Why BusinessWeek Deal Is Good for Future of Content

An Ad Age Editorial

Published on .

What a wrenching year for the magazine industry. When Condé Nast Publications (which in the not-too-distant past was thumping its chest about passing Time Inc. in ad-page totals) shuts down four titles, it's time to reassess the measures by which we deem a magazine business successful or unsuccessful. Such a reassessment is one of the reasons we feel optimistic about the purchase of BusinessWeek by Bloomberg LP. It's a vote of confidence that a future can be found in asking readers to pay more for content.

Bloomberg does not have a great history in ad-page sales. What it does know is how to give its very specific audience the news and information it wants in a package that commands a high price. Bloomberg President Daniel L. Doctoroff said last week that BusinessWeek could also be asking its readers to pay more, noting that BusinessWeek's subscription price is $35, whereas The Economist charges $106.
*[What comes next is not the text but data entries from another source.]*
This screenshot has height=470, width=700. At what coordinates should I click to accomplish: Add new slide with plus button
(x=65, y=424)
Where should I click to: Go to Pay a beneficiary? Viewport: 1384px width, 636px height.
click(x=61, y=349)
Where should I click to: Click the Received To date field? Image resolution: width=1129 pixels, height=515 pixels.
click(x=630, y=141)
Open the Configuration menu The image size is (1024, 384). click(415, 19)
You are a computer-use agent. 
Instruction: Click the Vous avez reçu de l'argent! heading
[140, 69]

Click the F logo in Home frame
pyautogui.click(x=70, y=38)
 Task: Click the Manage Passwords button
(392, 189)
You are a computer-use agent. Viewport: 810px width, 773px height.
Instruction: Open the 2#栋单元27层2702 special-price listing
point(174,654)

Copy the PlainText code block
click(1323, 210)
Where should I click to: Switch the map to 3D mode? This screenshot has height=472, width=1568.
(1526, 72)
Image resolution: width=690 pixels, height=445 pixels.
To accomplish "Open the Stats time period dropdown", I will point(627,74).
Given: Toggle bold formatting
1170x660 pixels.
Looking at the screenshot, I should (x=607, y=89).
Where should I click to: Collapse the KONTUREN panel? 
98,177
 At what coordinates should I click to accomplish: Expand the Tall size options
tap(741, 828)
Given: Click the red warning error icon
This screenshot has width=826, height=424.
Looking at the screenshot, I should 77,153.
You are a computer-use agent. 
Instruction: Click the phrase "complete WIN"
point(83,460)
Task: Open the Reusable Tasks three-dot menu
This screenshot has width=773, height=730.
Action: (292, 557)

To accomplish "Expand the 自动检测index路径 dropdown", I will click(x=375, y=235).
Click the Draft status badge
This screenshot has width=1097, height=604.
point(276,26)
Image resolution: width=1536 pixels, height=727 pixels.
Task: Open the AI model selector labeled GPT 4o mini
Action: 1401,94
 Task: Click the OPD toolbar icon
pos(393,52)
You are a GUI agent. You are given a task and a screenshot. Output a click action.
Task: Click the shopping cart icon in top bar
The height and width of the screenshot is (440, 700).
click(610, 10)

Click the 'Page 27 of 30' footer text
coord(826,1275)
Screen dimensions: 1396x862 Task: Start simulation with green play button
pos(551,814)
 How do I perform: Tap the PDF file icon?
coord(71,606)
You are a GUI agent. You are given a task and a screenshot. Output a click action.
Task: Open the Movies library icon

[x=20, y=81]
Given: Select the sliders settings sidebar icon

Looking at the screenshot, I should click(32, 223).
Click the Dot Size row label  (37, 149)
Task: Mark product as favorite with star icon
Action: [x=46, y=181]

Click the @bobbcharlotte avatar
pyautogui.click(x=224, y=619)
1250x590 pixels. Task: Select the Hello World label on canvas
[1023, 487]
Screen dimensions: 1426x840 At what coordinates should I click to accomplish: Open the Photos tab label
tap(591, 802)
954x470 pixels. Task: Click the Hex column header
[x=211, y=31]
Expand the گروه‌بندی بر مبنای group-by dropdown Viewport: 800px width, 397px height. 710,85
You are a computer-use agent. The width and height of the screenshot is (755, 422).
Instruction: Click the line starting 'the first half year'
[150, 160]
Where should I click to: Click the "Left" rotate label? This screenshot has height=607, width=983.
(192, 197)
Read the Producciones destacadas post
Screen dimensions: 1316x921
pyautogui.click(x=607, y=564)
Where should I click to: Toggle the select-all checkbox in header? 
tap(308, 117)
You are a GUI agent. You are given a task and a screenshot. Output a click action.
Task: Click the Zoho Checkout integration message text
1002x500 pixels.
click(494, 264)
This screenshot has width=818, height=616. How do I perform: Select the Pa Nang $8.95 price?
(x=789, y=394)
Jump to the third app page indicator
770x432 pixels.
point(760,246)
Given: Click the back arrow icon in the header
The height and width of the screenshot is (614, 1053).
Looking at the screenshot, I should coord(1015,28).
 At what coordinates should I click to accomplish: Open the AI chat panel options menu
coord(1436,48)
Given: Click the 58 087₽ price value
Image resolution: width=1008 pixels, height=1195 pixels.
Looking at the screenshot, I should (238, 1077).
When Condé Nast shuttered Gourmet, observers were quick to bring up its polar opposite in business models, Cooks Illustrated, which boasts that it takes no advertising and charges readers $24.95 for an annual six-issue subscription and access to its website ($34.95 for a yearly membership). Gourmet's website was free, and its annual subscription price for 12 issues was $15. Gourmet's editorial wasn't the problem, as is evident from the great outpouring of shock and disbelief among readers that it was closing. It was its business model that did not adjust quickly enough.

Consumers paying more for access to entertainment and information, delivered how and when they want it, is a trend that is solidifying into conventional wisdom. Even McGraw-Hill, which sold its flagship title for under $5 million -- an amount that three years ago would have seemed absurd -- was getting kudos for shedding an ad-dependent business to focus on specialized-information businesses commanding high prices.

Here at Ad Age, we've done a reassessment of The A List, our annual awards for magazines, to take into account the shifting landscape.

We're betting that magazine brands with the brightest future are those that have a deep connection with their audience, tailor content and information in smart packages, and find more ways of making revenue than just racking up the ad pages.